Stroke prophylaxis in AF

Over 2.2 million Americans currently have AF, and 10 million Americans are estimated to develop the disease by 2050. The most common complication of AF is stroke, with recent estimates attributing 15% to 20% of all strokes to AF.¹⁸ Risk of thromboembolic events is increased in the presence of heart failure, hypertension, diabetes, advanced age (>75 years), and history of stroke.¹⁹ Warfarin is the preferred agent for treating patients with AF because it reduces stroke risk; however, the drug is associated with a risk for bleeding, and a great deal of resources are required to ensure that patients remain in a safe and effective range for this indication.
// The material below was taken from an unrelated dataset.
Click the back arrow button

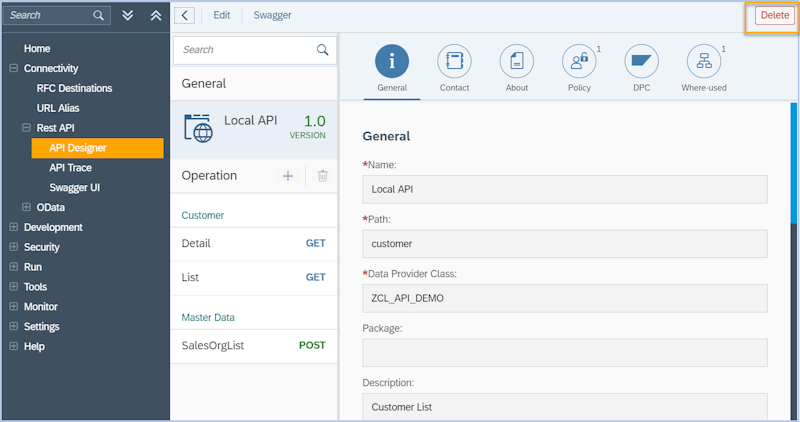pos(184,15)
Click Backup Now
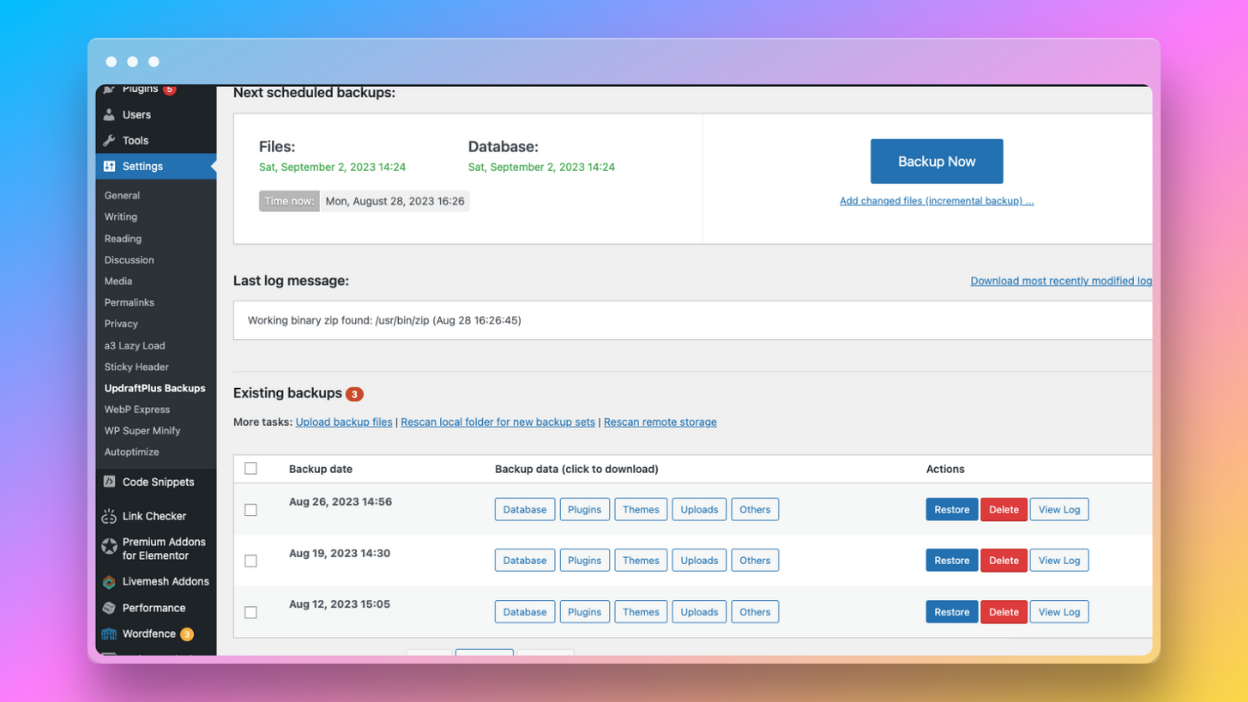Viewport: 1248px width, 702px height. [x=936, y=161]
Because of the need for constant monitoring and dosage titration, new anticoagulants that can effectively reduce the risk for stroke and not require intense monitoring are needed.
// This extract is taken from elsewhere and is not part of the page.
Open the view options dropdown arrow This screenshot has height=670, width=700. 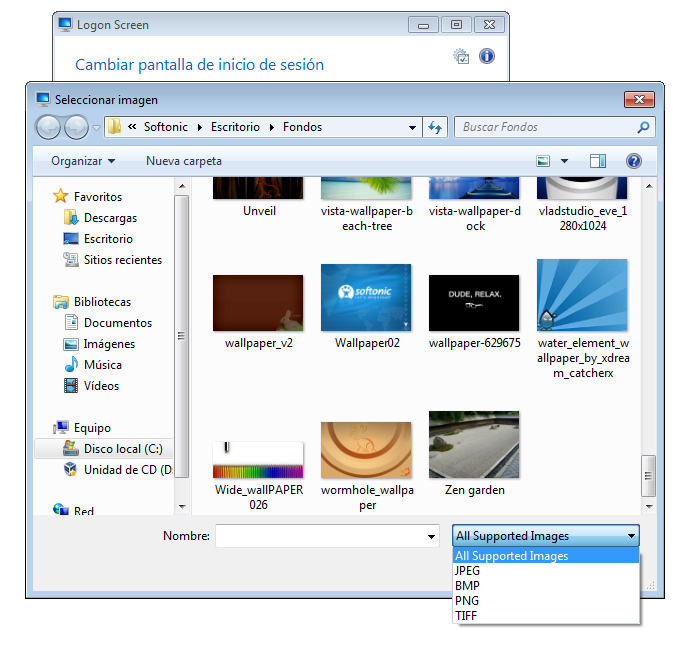coord(564,161)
The ongoing ROCKET AF study may offer a new solution.²⁰ The primary outcome of this randomized, double-blind, active-control study comparing rivaroxaban (20 mg once daily) with warfarin (adjusted to an international normalized ratio target of 2.5) is a composite of major and nonmajor clinically relevant bleeding and any stroke or non—central nervous system systemic embolism. All patients in this study were adults with documented AF and with risk factors that put them at increased risk of stroke. Like other rivaroxaban studies, patients were excluded from this study if they had active bleeding, hemorrhagic disorders, history of debilitating strokes, or intracranial hemorrhage. Interestingly, patients with calculated creatinine clearances of 30 to 49 mL/min were included, but these patients will receive a rivaroxaban dose of 15 mg daily. ROCKET AF results are anticipated in December 2009, and about 14,000 patients are expected to participate.

ACS

Anticoagulation for the acute management of non-ST-segment elevation myocardial infarction (NSTEMI) and unstable angina is well established.^21-24 Following percutaneous coronary intervention (PCI), discontinuation of anticoagulation with intravenous or SQ heparinoids is recommended; however, there are also clinical trial data to support the long-term use of warfarin (in addition to aspirin) after PCI.²⁵ Despite the supportive evidence, use of warfarin in either of these settings has been limited because of advancements of dual antiplatelet therapies and the complexities of warfarin therapy. Rivaroxaban is currently being studied in this setting as well. ATLAS ACS-TIMI (Anti-Xa Therapy to Lower Cardiovascular Events in Addition to Aspirin With or Without Thienopyridine Therapy in Subjects with Acute Coronary Syndrome)-46 is a randomized, double-blind, placebo-controlled, tri-armed trial.²⁰ Patients will receive rivaroxaban (once or twice daily) in addition to antiplatelet therapy 1 to 7 days after experiencing an ACS (STEMI, NSTEMI, or unstable angina). Approximately 3600 patients are being monitored for the 7-month (including follow-up) duration of the study. Results from the ATLAS study are expected to be released this fall.

Clinical implications

Based on the results of the RECORD trials, rivaroxaban shows great promise as an effective and safe anticoagulant. Thus far, rivaroxaban has demonstrated improved efficacy with a similar risk profile when compared with enoxaparin for the prevention of venous thromboembolism following orthopedic surgeries. Ongoing trials examining rivaroxaban’s efficacy and safety for preventing stroke in patients with AF and for the medical management of ACS will further illuminate its scope of use. Rivaroxaban researchers, however, are not alone in the pursuit of the anticoagulant panacea. Currently, apixaban, another oral-factor Xa inhibitor, is undergoing phase 3 trials, while other oral-factor Xa inhibitors (PRT054021, LY517717, YM150, and DU-176b) are in earlier stages of investigation. Also, dabigatran, an oral direct thrombin inhibitor, is currently being studied for use in similar settings as the oral-factor Xa inhibitors. All of this leaves many questions regarding the future role and scope of rivaroxaban, but if FDA approval is granted, it will likely supplant warfarin as the outpatient anticoagulant of choice, provided alternative agents do not show greater promise.